Word and element pointing entries:
• • • • • • •

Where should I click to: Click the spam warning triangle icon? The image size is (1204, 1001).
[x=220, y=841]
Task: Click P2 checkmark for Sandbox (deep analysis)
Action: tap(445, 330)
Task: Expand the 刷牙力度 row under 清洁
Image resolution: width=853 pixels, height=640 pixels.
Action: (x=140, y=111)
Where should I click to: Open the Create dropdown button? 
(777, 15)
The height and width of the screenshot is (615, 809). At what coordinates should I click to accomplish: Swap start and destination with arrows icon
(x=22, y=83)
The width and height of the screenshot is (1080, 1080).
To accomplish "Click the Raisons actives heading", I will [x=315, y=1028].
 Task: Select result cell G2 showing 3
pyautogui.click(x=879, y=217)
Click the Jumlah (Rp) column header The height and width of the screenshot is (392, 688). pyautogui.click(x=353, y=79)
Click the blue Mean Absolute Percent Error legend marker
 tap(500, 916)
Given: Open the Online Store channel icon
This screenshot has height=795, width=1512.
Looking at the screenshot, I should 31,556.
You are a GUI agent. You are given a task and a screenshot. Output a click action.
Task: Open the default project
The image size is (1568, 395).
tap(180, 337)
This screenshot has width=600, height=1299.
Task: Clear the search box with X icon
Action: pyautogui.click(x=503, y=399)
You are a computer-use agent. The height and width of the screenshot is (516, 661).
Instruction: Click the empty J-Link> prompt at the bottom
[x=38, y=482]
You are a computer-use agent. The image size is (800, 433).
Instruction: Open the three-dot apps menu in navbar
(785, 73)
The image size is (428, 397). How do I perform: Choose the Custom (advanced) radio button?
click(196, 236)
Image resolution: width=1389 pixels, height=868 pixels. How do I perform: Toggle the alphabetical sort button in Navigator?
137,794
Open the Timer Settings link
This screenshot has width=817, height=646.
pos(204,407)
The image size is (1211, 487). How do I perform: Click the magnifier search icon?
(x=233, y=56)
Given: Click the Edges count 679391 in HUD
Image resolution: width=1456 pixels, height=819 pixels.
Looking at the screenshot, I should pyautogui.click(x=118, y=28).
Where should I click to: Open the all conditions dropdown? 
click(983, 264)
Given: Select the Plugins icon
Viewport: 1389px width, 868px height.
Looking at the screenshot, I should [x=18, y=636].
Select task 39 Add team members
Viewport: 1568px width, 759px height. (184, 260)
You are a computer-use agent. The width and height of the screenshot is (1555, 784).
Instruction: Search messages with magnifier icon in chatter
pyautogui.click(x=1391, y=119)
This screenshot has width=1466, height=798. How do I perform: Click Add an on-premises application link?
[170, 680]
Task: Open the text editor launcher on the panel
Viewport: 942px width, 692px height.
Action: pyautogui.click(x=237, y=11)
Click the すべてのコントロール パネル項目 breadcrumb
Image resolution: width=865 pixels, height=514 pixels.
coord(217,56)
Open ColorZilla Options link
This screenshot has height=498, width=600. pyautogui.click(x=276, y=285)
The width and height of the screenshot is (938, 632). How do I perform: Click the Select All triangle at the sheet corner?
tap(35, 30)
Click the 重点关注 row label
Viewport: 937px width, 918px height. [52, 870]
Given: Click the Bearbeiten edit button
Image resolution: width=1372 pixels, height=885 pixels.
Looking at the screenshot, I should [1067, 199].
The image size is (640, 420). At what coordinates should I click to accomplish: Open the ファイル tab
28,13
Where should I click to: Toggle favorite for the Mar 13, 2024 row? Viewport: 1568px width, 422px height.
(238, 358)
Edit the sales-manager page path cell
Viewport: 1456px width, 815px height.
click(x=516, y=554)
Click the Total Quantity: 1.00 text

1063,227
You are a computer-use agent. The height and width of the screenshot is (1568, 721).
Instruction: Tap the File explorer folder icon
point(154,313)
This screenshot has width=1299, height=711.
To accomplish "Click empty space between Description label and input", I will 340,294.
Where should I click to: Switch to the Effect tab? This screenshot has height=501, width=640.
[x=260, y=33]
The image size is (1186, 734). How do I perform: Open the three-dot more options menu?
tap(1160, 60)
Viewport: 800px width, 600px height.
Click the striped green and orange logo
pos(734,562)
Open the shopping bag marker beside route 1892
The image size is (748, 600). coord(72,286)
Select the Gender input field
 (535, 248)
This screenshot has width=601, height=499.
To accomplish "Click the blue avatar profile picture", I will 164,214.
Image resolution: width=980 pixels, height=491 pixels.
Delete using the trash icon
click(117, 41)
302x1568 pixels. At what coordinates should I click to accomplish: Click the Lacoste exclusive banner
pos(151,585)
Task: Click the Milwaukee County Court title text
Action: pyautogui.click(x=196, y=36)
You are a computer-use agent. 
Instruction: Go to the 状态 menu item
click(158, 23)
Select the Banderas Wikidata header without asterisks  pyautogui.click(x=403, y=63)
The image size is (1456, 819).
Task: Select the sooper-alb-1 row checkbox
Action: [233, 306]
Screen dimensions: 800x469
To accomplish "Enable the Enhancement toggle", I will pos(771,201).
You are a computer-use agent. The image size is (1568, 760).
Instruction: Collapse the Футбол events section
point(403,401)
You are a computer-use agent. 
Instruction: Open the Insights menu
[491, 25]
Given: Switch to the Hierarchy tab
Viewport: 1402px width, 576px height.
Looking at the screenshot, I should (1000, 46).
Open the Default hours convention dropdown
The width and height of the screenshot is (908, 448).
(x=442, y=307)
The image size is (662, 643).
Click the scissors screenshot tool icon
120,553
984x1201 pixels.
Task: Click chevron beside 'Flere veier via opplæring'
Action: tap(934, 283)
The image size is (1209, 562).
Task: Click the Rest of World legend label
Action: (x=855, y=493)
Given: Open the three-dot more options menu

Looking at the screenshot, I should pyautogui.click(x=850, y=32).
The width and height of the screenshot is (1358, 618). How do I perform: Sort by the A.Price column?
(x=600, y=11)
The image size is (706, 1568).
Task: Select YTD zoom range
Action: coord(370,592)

• • • • • • •

Arrange the part of the lines above that opens with the line containing "302x1568 pixels. At" and closes with the line containing "point(403,401)" as a numbered list, leaving out any blank lines.

● Solution
1. 302x1568 pixels. At what coordinates should I click to accomplish: Click the Lacoste exclusive banner
2. pos(151,585)
3. Task: Click the Milwaukee County Court title text
4. Action: pyautogui.click(x=196, y=36)
5. You are a computer-use agent. 
6. Instruction: Go to the 状态 menu item
7. click(158, 23)
8. Select the Banderas Wikidata header without asterisks  pyautogui.click(x=403, y=63)
9. The image size is (1456, 819).
10. Task: Select the sooper-alb-1 row checkbox
11. Action: [233, 306]
12. Screen dimensions: 800x469
13. To accomplish "Enable the Enhancement toggle", I will pos(771,201).
14. You are a computer-use agent. The image size is (1568, 760).
15. Instruction: Collapse the Футбол events section
16. point(403,401)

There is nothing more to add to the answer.